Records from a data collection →
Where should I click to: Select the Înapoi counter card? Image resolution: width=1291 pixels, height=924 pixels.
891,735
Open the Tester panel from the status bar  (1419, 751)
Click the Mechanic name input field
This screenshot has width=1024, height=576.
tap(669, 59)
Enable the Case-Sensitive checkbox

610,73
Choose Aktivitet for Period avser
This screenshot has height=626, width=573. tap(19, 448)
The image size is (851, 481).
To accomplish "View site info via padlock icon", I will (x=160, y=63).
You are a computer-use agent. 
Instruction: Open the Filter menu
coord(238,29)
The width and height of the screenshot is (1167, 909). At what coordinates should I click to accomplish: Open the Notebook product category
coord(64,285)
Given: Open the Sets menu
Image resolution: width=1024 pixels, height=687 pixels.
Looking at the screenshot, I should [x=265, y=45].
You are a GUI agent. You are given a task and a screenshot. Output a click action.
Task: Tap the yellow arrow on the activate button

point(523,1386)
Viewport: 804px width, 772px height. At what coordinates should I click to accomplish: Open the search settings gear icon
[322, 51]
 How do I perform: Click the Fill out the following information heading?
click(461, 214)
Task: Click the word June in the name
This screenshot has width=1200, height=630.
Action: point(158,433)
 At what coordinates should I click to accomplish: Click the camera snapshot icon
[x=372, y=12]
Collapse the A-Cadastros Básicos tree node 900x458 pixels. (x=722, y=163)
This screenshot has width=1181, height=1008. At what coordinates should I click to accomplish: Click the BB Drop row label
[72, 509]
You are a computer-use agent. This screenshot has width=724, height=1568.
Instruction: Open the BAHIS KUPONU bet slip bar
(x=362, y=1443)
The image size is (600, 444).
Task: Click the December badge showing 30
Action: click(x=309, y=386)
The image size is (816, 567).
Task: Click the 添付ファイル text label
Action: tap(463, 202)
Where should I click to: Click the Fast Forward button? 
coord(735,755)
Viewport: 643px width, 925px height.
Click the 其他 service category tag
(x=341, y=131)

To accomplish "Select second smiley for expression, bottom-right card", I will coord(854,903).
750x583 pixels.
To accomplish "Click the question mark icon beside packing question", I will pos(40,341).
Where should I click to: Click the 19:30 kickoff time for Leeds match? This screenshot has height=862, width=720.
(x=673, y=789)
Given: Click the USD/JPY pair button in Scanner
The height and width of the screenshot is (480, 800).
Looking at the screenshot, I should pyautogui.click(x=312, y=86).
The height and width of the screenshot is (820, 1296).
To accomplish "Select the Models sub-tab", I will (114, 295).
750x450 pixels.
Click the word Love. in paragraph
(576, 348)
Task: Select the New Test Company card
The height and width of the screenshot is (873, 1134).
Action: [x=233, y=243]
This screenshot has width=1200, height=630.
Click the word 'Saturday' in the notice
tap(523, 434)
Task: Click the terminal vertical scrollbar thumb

PROBLEM STATEMENT → Repeat the data verbatim.

RESULT →
Where should I click to: Select the Înapoi counter card? Image resolution: width=1291 pixels, height=924 pixels.
891,735
Open the Tester panel from the status bar  (1419, 751)
Click the Mechanic name input field
This screenshot has width=1024, height=576.
tap(669, 59)
Enable the Case-Sensitive checkbox

610,73
Choose Aktivitet for Period avser
This screenshot has height=626, width=573. tap(19, 448)
The image size is (851, 481).
To accomplish "View site info via padlock icon", I will (x=160, y=63).
You are a computer-use agent. 
Instruction: Open the Filter menu
coord(238,29)
The width and height of the screenshot is (1167, 909). At what coordinates should I click to accomplish: Open the Notebook product category
coord(64,285)
Given: Open the Sets menu
Image resolution: width=1024 pixels, height=687 pixels.
Looking at the screenshot, I should [x=265, y=45].
You are a GUI agent. You are given a task and a screenshot. Output a click action.
Task: Tap the yellow arrow on the activate button

point(523,1386)
Viewport: 804px width, 772px height. At what coordinates should I click to accomplish: Open the search settings gear icon
[322, 51]
 How do I perform: Click the Fill out the following information heading?
click(461, 214)
Task: Click the word June in the name
This screenshot has width=1200, height=630.
Action: point(158,433)
 At what coordinates should I click to accomplish: Click the camera snapshot icon
[x=372, y=12]
Collapse the A-Cadastros Básicos tree node 900x458 pixels. (x=722, y=163)
This screenshot has width=1181, height=1008. At what coordinates should I click to accomplish: Click the BB Drop row label
[72, 509]
You are a computer-use agent. This screenshot has width=724, height=1568.
Instruction: Open the BAHIS KUPONU bet slip bar
(x=362, y=1443)
The image size is (600, 444).
Task: Click the December badge showing 30
Action: click(x=309, y=386)
The image size is (816, 567).
Task: Click the 添付ファイル text label
Action: tap(463, 202)
Where should I click to: Click the Fast Forward button? 
coord(735,755)
Viewport: 643px width, 925px height.
Click the 其他 service category tag
(x=341, y=131)

To accomplish "Select second smiley for expression, bottom-right card", I will coord(854,903).
750x583 pixels.
To accomplish "Click the question mark icon beside packing question", I will pos(40,341).
Where should I click to: Click the 19:30 kickoff time for Leeds match? This screenshot has height=862, width=720.
(x=673, y=789)
Given: Click the USD/JPY pair button in Scanner
The height and width of the screenshot is (480, 800).
Looking at the screenshot, I should pyautogui.click(x=312, y=86).
The height and width of the screenshot is (820, 1296).
To accomplish "Select the Models sub-tab", I will (114, 295).
750x450 pixels.
Click the word Love. in paragraph
(576, 348)
Task: Select the New Test Company card
The height and width of the screenshot is (873, 1134).
Action: [x=233, y=243]
This screenshot has width=1200, height=630.
Click the word 'Saturday' in the notice
tap(523, 434)
Task: Click the terminal vertical scrollbar thumb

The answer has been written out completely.